Book Reviews

The Intelligent Investor by Benjamin Graham

Highly recommended by Warren Buffet as the best book about investing ever written, The Intelligent Investor by Benjamin Graham outlines an intelligent investing framework that takes a long-term and more risk-averse approach to the stock market.

The book describes the distinction between speculator and investor. Speculators buy into the hype, rumor, and excitement of the crowds. They blindly follow the moods of “Mr. Market”.

Intelligent investors ignore “Mr. Market”, keep their emotions out of the market, and use thorough analyses for making decisions in order to secure safe and steady returns. They do this by looking for:

  1. Adequate size of the enterprise (eg >$700m sale)
  2. Sufficiently strong financial conditions (eg asset >= liability*2)
  3. Earning stability (eg no earning deficit in the last 10 years)
  4. Dividend record (eg no missed dividend in the last 20 years)
  5. Earning growth (eg 33% growth in the last 10 years or average of 2.9% annual growth)
  6. Moderate Price/Earning ratio (eg <15)
  7. Moderate ratio of Price to Asset (eg <1.5)

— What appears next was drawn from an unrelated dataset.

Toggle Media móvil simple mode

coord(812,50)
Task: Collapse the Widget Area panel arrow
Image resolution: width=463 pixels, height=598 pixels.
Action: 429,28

As an intelligent investor, you buy a stock only if you believe there is a “margin of safety” between what you pay and what you will earn as the company grows. “Price is what you pay, Value is what you get”.

According to Graham, there are two types of investors: defensive and enterprising. The defensive investors are passive and should have a defensive and well-diversified portfolio with proper asset allocation (stocks and bonds) and rebalancing based on the risk profile. They should invest regularly (dollar cost averaging) in index funds with low expense ratio and try to avoid picking stocks or time the market.

The enterprising investors are active investors and require patience, discipline, eagerness to learn to be experts, and a lot of time. Even with all the requirements the odd of being wrong are still there; the dot-com bubble is a prime example. But, the odd of being right increases as serious works are put into finding the bargain stocks that have reasonable margin of safety.